***** Given records

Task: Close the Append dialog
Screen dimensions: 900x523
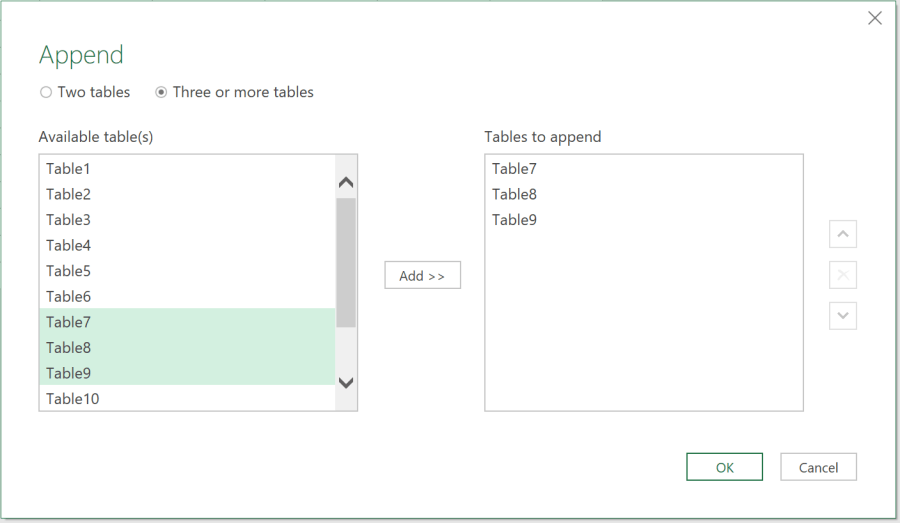Action: [x=875, y=18]
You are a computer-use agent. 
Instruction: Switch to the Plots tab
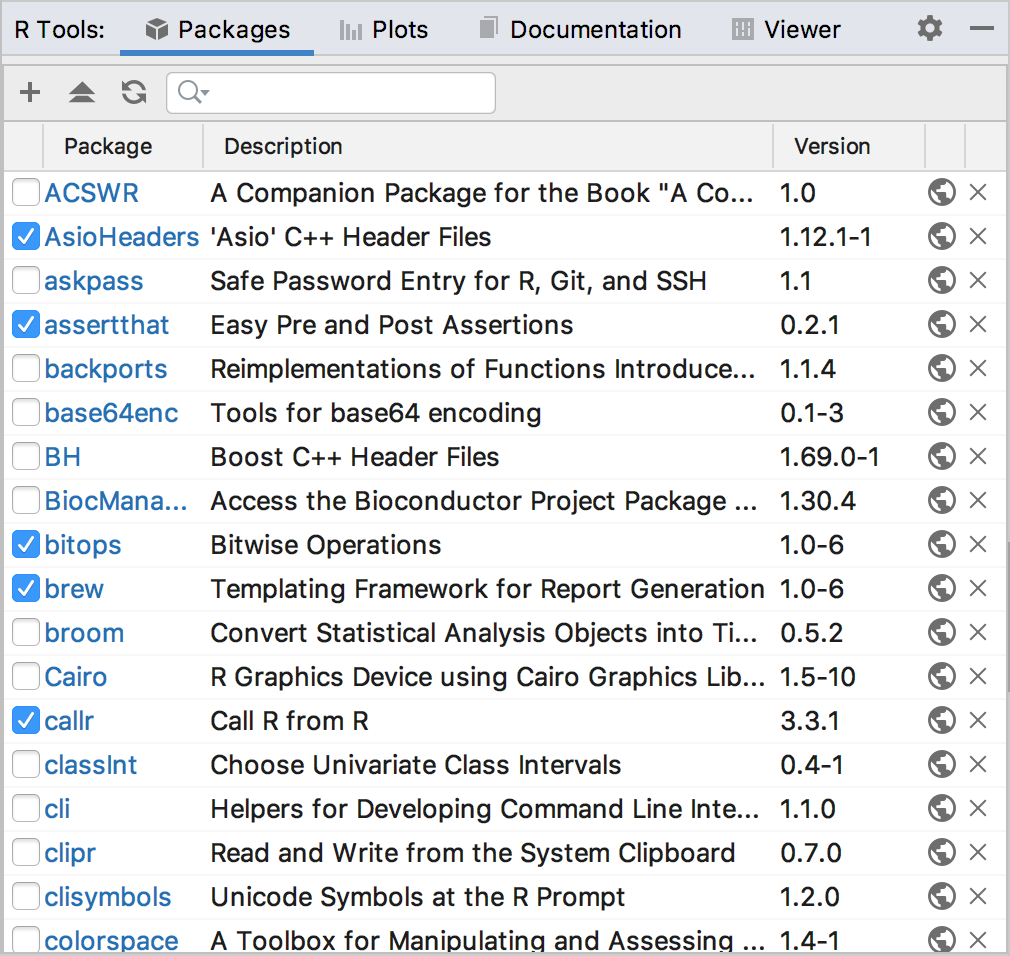[383, 29]
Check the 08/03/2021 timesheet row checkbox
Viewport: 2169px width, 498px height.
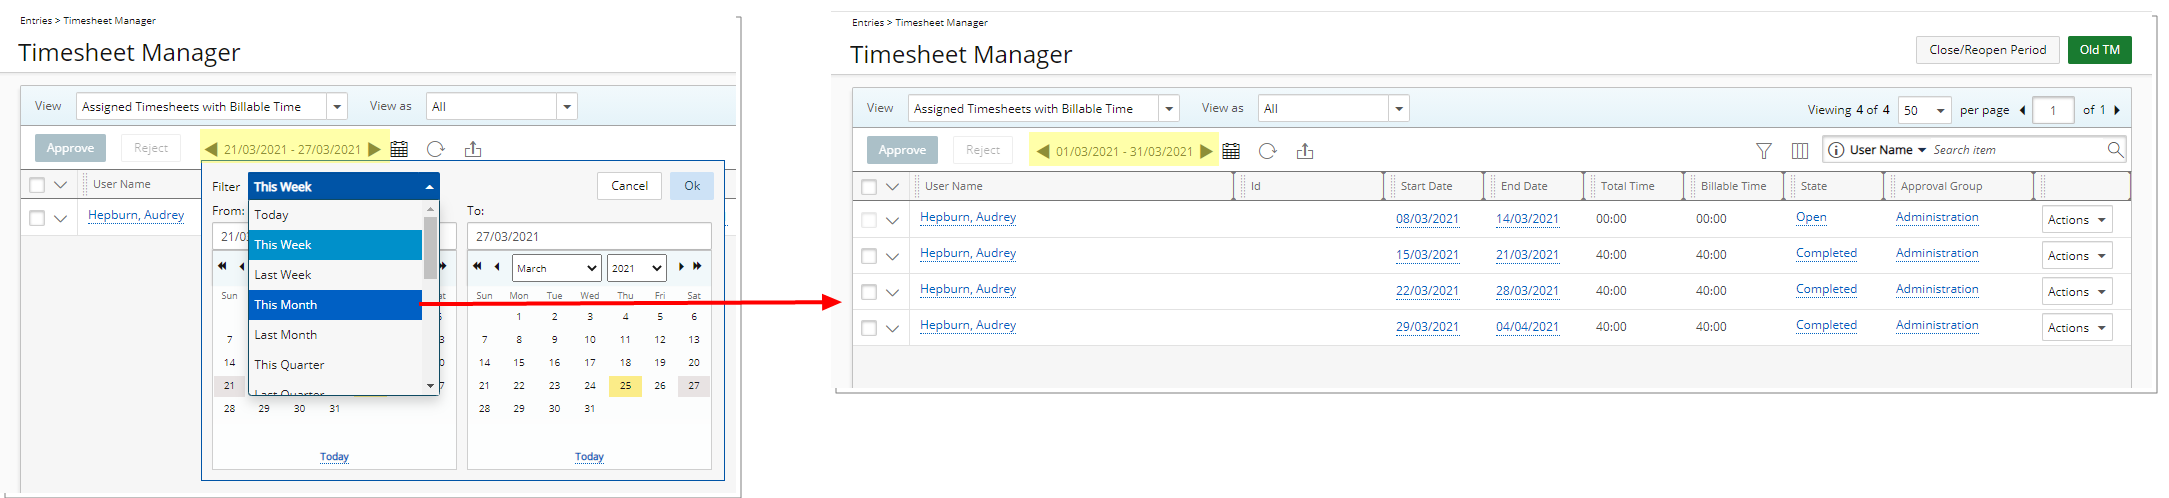pyautogui.click(x=869, y=220)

**********

#### What the exercise asks:
Leave the pictures out. Transcribe exactly the lines from the one with "Screen dimensions: 900x523" through the end of the records.

#### Your solution:
Screen dimensions: 900x523
Action: [x=875, y=18]
You are a computer-use agent. 
Instruction: Switch to the Plots tab
[383, 29]
Check the 08/03/2021 timesheet row checkbox
Viewport: 2169px width, 498px height.
pyautogui.click(x=869, y=220)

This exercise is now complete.